COP30 a Belém, l'importanza delle popolazioni indigene

Leader cristiani in vista dell'importante appuntamento sul clima in Brasile

29 ottobre 2025

Belém, Brasile (foto: Commons WikiMedia)

(agensir/ve) La COP30, in agenda a Belém (Brasile) dal 10 al 21 novembre, sarà “un’opportunità unica per porre le voci indigene al centro dei negoziati globali sul clima”: è quanto hanno affermato diversi leader cristiani in una recente conferenza stampa promossa dal Consiglio ecumenico delle chiese (CEC) incentrata sul prossimo vertice in programma nell’Amazzonia brasiliana, parlando già di una “COP dei Popoli”, per via del ruolo di primo piano che si prevede sarà riservato alle comunità indigene.

Il vescovo luterano Heinrich Bedford-Strohm, moderatore del Comitato centrale del CEC, ha ricordato che il CEC ha lanciato il “Decennio Ecumenico per l’Azione per la Giustizia Climatica”. Le 356 chiese in 120 paesi, con 600 milioni di membri, daranno priorità all’azione per il clima nei prossimi dieci anni. “L’abbiamo deliberatamente chiamato decennio dell’azione per la giustizia climatica perché il cambiamento climatico, e la sua gestione, è una questione di giustizia”, ha affermato Bedford-Strohm. “Sappiamo tutti che coloro che hanno contribuito meno al cambiamento climatico sono le prime vittime, e questa è una questione di giustizia”.

Jocabed Solano, leader indigeno della nazione Guandule di Panama e membro della Commissione del CEC per la Giustizia Climatica e lo Sviluppo Sostenibile, ha sottolineato l’importanza dei popoli indigeni per le soluzioni climatiche. “Non c’è giustizia climatica senza giustizia per i popoli indigeni”, ha affermato. “I popoli indigeni dell’Amazzonia stanno lottando con la propria vita per preservare l’equilibrio della Terra”. Solano, che negozia per il Panama sulla transizione giusta, ha chiesto un’azione concreta: “Chiediamo impegni certi alla COP30 per la transizione al 100% di energia rinnovabile”.
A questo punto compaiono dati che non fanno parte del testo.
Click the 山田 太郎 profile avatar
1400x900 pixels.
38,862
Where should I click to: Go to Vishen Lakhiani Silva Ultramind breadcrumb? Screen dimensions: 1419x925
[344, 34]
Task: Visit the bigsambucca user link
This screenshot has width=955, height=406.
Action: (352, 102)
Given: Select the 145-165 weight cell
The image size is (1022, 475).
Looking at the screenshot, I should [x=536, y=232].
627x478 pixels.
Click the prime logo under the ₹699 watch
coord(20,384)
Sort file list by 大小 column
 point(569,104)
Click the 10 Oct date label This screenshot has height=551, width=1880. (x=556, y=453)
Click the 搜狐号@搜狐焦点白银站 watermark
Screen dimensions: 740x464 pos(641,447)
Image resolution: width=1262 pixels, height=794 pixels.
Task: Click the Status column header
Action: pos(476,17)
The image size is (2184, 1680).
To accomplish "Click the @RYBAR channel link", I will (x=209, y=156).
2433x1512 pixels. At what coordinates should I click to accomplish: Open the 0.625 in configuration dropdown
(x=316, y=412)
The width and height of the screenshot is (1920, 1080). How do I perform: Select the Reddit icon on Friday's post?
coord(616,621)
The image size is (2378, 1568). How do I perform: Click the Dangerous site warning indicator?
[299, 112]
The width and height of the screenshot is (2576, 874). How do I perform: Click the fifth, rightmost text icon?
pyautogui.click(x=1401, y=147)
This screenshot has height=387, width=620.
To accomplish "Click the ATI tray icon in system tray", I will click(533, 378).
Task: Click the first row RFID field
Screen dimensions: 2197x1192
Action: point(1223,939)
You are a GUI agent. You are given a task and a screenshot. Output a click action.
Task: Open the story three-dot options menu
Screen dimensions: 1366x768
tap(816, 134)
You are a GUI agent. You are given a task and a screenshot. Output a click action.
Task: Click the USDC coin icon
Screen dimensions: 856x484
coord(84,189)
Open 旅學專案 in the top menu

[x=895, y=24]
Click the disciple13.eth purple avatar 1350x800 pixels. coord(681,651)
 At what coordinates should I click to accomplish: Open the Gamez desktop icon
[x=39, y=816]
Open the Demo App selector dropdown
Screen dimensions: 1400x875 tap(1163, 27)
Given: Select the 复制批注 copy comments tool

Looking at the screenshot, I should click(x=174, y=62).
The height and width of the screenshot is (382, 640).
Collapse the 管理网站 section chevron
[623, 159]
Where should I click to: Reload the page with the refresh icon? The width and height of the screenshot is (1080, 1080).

L’arcivescovo anglicano di Belém, Marinez Rosa dos Santos Bassotto, ha descritto i gravi impatti climatici che colpiscono l’Amazzonia. “Da almeno tre anni stiamo vivendo una siccità estrema, con i fiumi della regione che si sono abbassati fino a 30 metri, è terribile. Alcune comunità sono completamente isolate, molte senza acqua potabile o cibo”.

Bedford-Strohm ha spiegato le ragioni teologiche che guidano il coinvolgimento delle chiese: “Crediamo che ogni essere umano sia creato a immagine di Dio allo stesso modo. E pensiamo che faccia la differenza se nelle nostre funzioni affermiamo che Dio è il Creatore di questa terra. Ciò significa che ogni essere umano ha lo stesso diritto di godere dei frutti della terra”.

L’augurio dei leader cristiani intervenuti alla conferenza stampa è che le voci indigene possano influenzare significativamente i negoziati principali. “La nostra speranza è che queste voci non vengano ascoltate solo nelle manifestazioni popolari, non solo nelle zone 'verdi' e 'gialle' della COP30, o negli eventi collaterali, ma che queste voci siano veramente al centro delle discussioni e dei negoziati”, ha affermato l’Arcivescovo Bassotto.

Le popolazioni indigene saranno accolte nella zona “blu” della COP30 di Belém, riservata ai negoziati ufficiali delle delegazioni nazionali ed internazionali accreditate con le Nazioni Unite? O quella rimarrà per loro una zona rossa?